Available data:
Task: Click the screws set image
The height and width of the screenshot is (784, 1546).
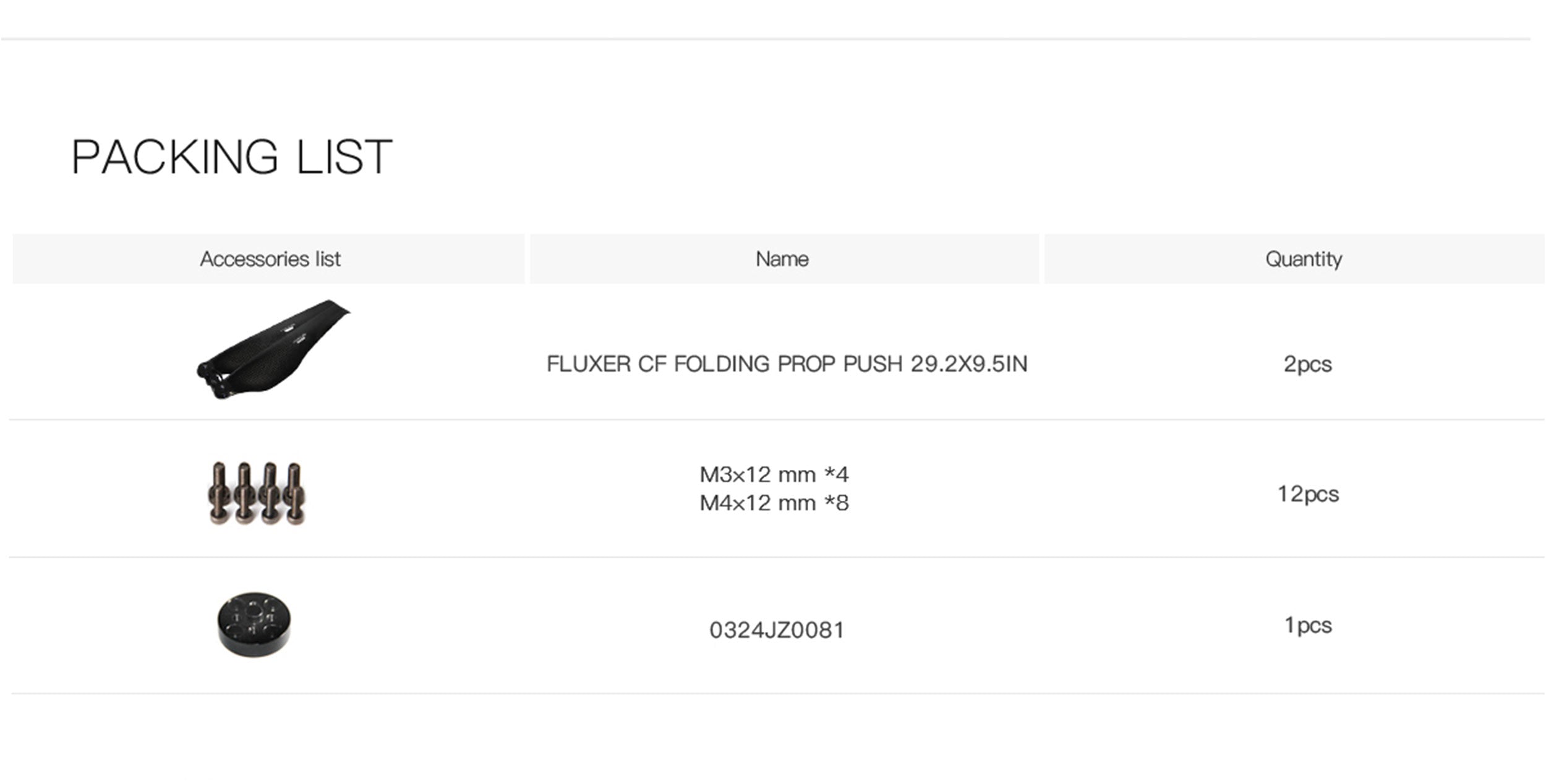Action: point(257,494)
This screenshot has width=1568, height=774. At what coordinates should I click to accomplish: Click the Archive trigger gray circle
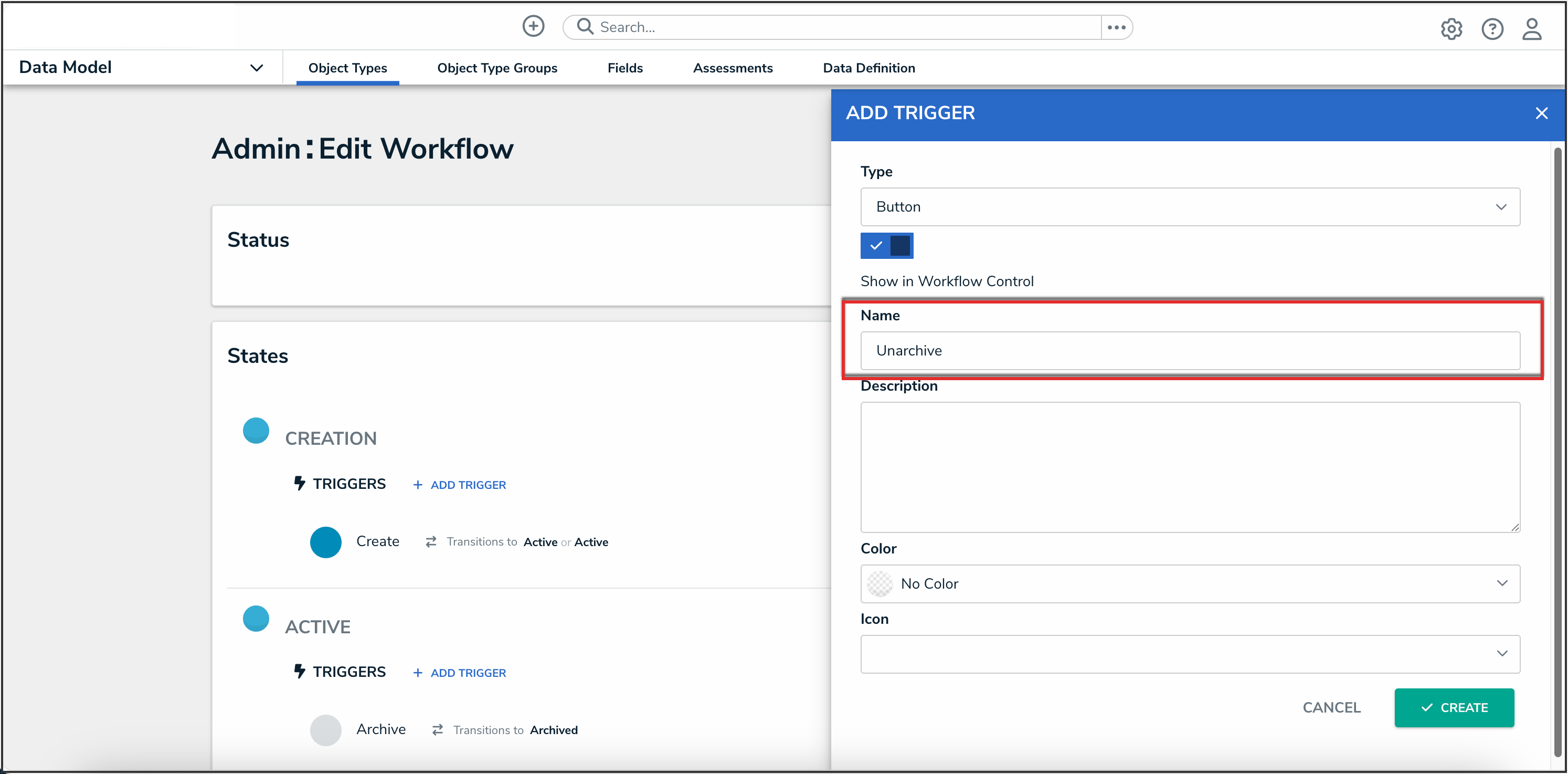[326, 729]
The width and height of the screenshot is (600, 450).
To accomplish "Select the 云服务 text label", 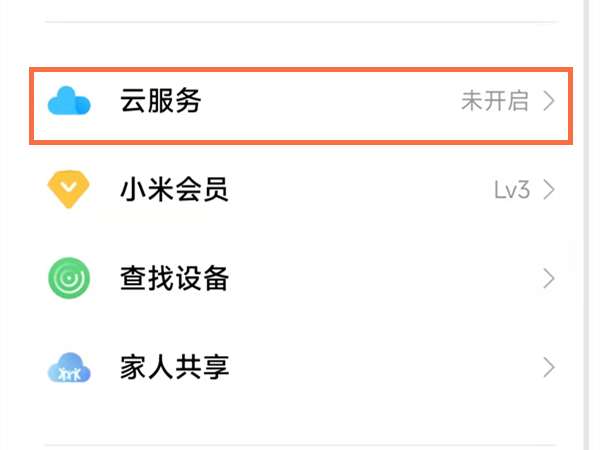I will (x=161, y=102).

Directive:
Please find each line in the material above that contains the word "Click" and copy those lines out in full.

Task response:
Task: Click the screws set image
This screenshot has width=1568, height=774. At what coordinates should I click to accomplish: Click the Archive trigger gray circle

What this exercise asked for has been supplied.